Guilherme Boulos: A desobediência é um dever

Em sua primeira coluna na Mídia NINJA, o líder do MTST afirma que diante da escravidão a desobediência civil é mais do que um direito, é um dever.

 

No último dia 22, a Câmara dos Deputados aprovou o projeto de lei que regulamenta a terceirização de modo amplo e irrestrito. O PL 4302/98, que permaneceu 19 anos arquivado, é ainda pior que o PL 4330, levado à votação por Eduardo Cunha e que foi alvo de fortes protestos em 2015. Na prática é um desmonte da CLT, que coloca em xeque direitos conquistados secularmente pelos trabalhadores brasileiros.

 

O argumento do governo Temer e dos parlamentares que sustentaram o PL é de um cinismo delinquente: as leis trabalhistas seriam um entrave ao crescimento econômico e à geração de novos empregos. Assim, desmontar a legislação seria, no fim das contas, um benefício aos próprios trabalhadores.

 

Levantamento recente publicado pelo DIEESE mostra o que está em jogo e as consequências desastrosas da terceirização. Vamos aos dados.
☆ ☆ ☆ ☆ ☆
▶ O que fazer:
1. Responda com base na coluna sobre a terceirização:
(a) Por quantos anos o PL 4302/98 ficou arquivado?
(b) Segundo o governo Temer e os parlamentares que apoiaram o PL, que entraves as leis trabalhistas representariam?
(c) Que entidade publicou o levantamento recente sobre as consequências da terceirização?
2. Como ficaria mais curto o parágrafo da coluna sobre a terceirização que começa com "No último dia 22"? Reescreva-o de forma resumida, mantendo os fatos principais.
3. Prossiga com a coluna sobre a terceirização a partir de "Vamos aos dados."

▶ Trechos das entradas:
☆ ☆ ☆ ☆ ☆
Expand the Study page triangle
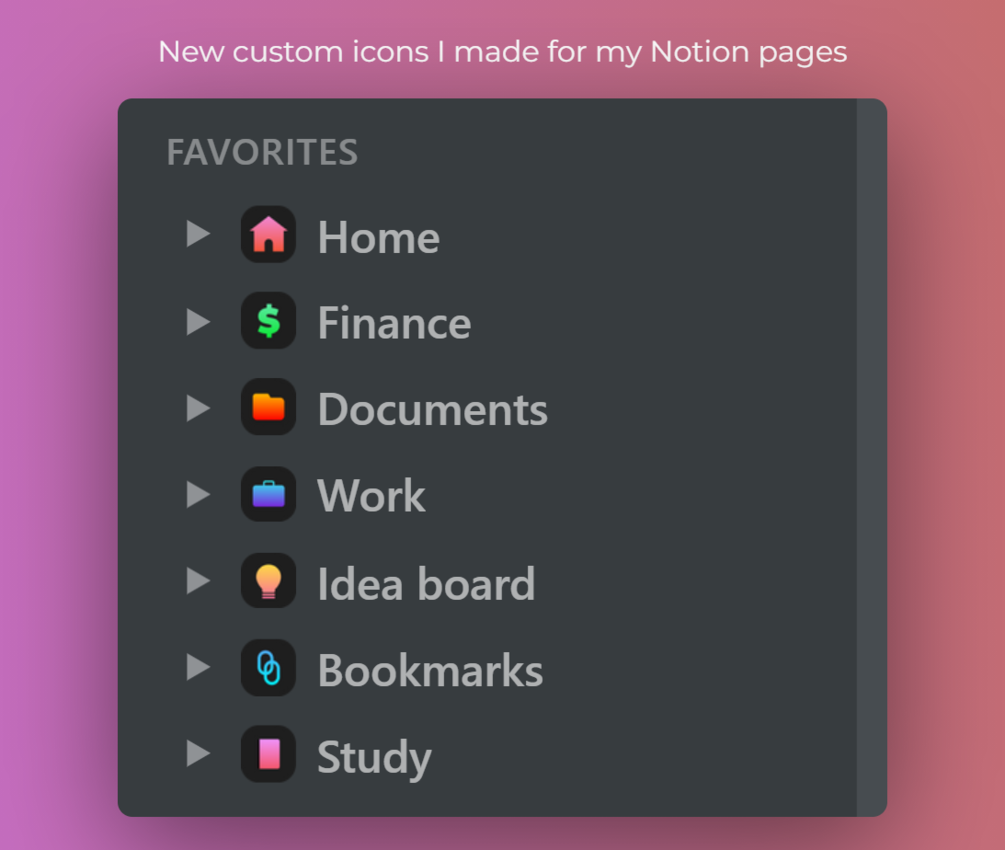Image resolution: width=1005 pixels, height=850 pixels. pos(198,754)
☆ ☆ ☆ ☆ ☆
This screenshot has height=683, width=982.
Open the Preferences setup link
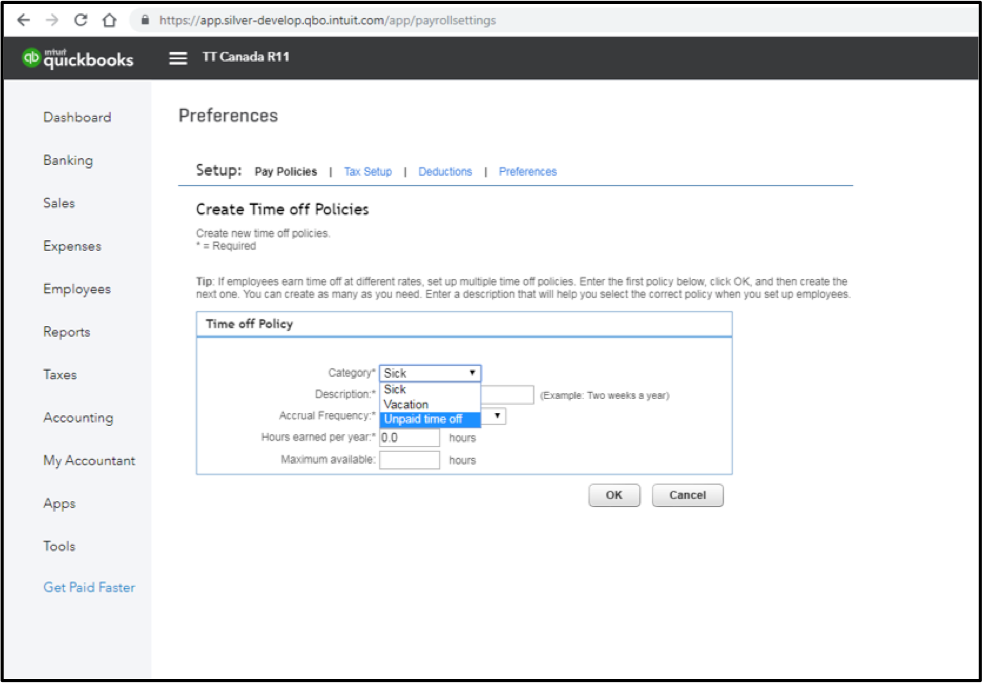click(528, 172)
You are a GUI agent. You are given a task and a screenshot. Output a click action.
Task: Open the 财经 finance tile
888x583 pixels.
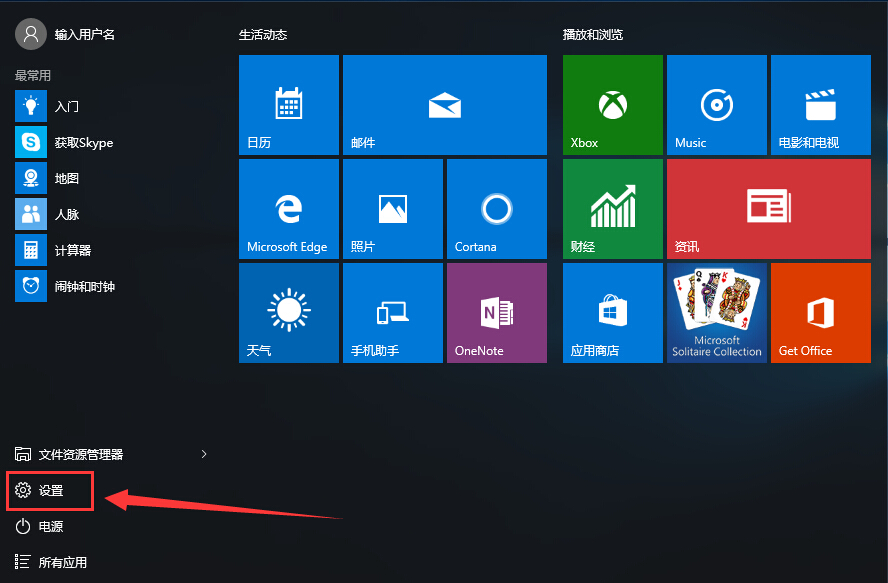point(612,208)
☆ ☆ ☆ ☆ ☆
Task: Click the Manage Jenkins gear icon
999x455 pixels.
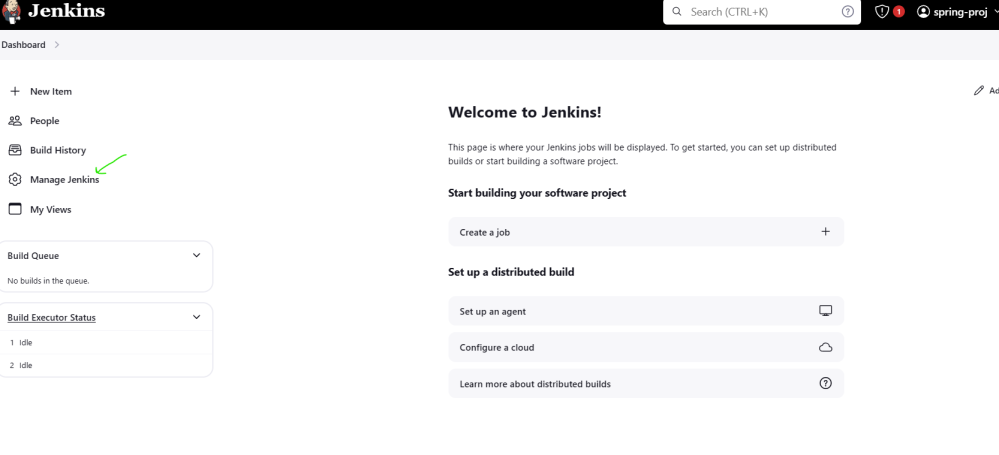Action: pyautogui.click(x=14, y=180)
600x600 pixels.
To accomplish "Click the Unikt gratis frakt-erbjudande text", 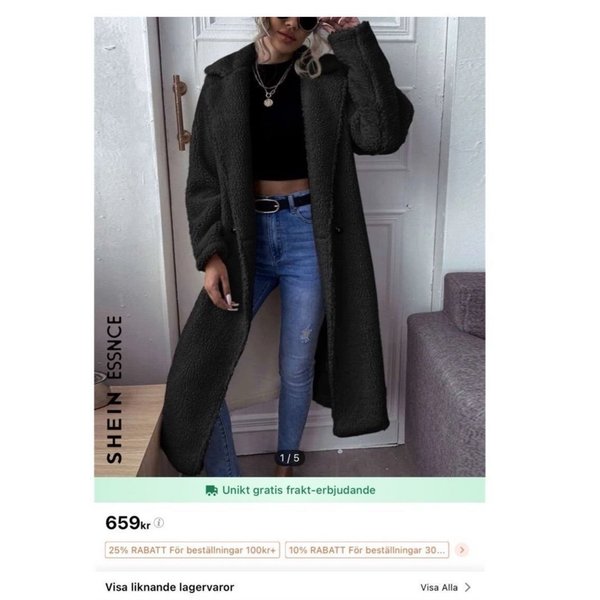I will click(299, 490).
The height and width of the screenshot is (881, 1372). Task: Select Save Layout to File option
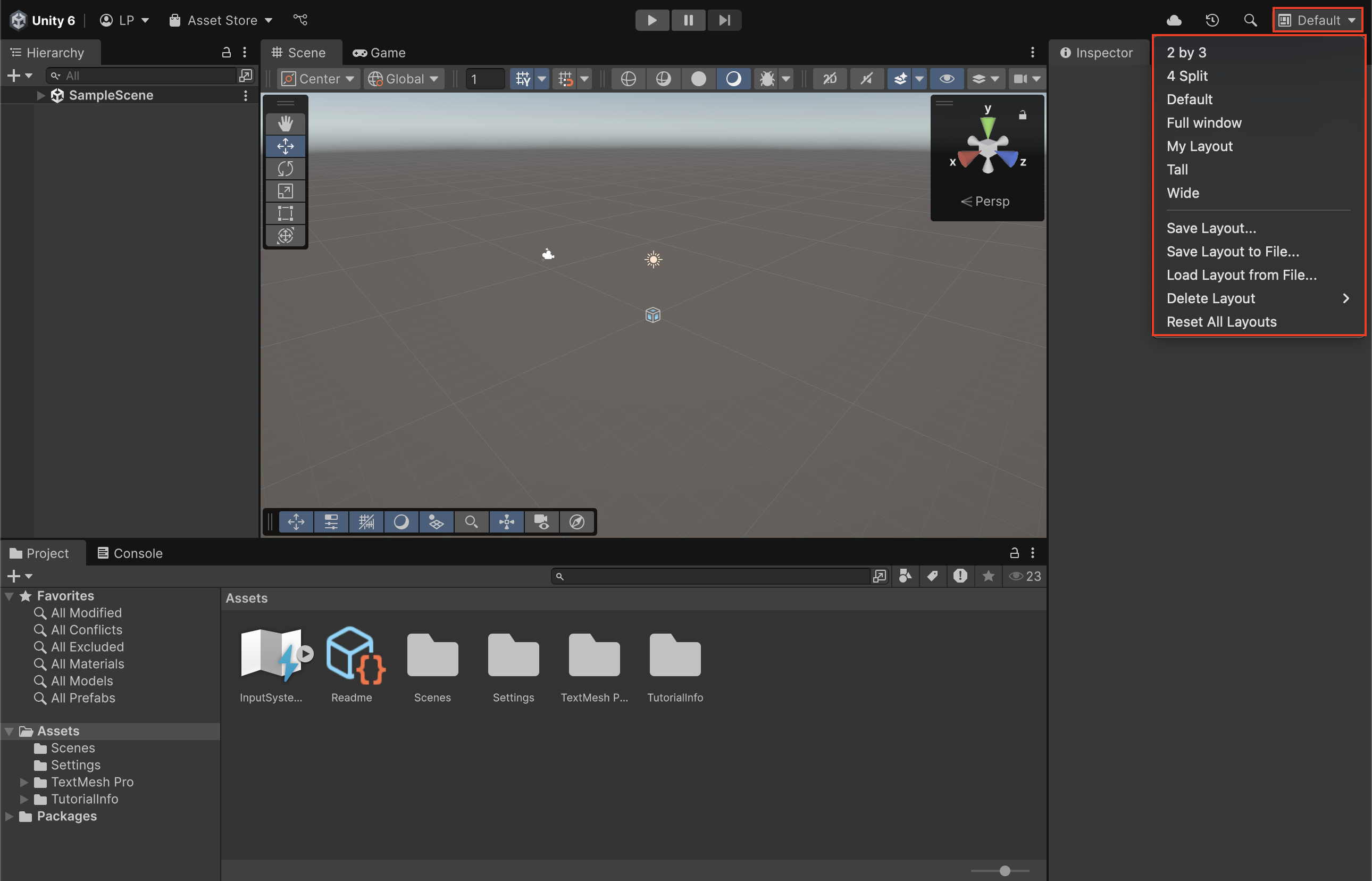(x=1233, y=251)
☆ ☆ ☆ ☆ ☆
▶ Respostas escritas:
1.
(a) Por 19 anos.
(b) Seriam um entrave ao crescimento econômico e à geração de novos empregos.
(c) O DIEESE.

2. No último dia 22, a Câmara dos Deputados aprovou o PL 4302/98, que regulamenta a terceirização de modo amplo e irrestrito. Arquivado por 19 anos, o projeto é ainda pior que o PL 4330, levado à votação por Eduardo Cunha e alvo de fortes protestos em 2015. Na prática, desmonta a CLT e ameaça direitos conquistados secularmente pelos trabalhadores brasileiros.

3.
Levando-se em conta a remuneração, os terceirizados ganham em média 23,4% menos que os trabalhadores contratados diretamente. Entre as mulheres e os mais jovens, o salário dos terceirizados é ainda menor. Se levarmos em conta empresas com 1000 ou mais funcionários terceirizados, a diferença salarial pode atingir até 47,6%. Mesmo entre os profissionais com o mesmo nível de escolaridade a diferença acumulada chega a 11,1% entre terceirizados e não terceirizados.

 

Quando a comparação envolve qualidade e condições de trabalho, os terceirizados também estão em larga desvantagem. A taxa de rotatividade dos trabalhadores terceirizados é o dobro dos demais. Enquanto a duração média de um vínculo de trabalho direto é de 5 anos e 10 meses, entre os terceirizados essa duração é de apenas 2 anos e 10 meses.

 

Como se não bastasse, a jornada de trabalho é maior entre os terceirizados e o percentual de afastamento por acidente trabalho também é superior.

 

Com todos esses dados, não restam dúvidas de que a terceirização representa um ataque às condições de trabalho no país. Os que defendem essa proposta são os mesmos que querem o fim da aposentadoria, os mesmos que acham que saúde e educação universal e gratuitos não cabem no orçamento.

 

Os que defendem essa proposta estão entre o 1% mais rico da população, que quer continuar ampliando seus privilégios. Não seria de espantar se o próximo passo fosse a revisão da abolição da escravidão. Talvez não seja necessário, já que 82% dos casos de trabalho análogo à escravidão encontrados nos últimos 20 anos se deram entre trabalhadores terceirizados.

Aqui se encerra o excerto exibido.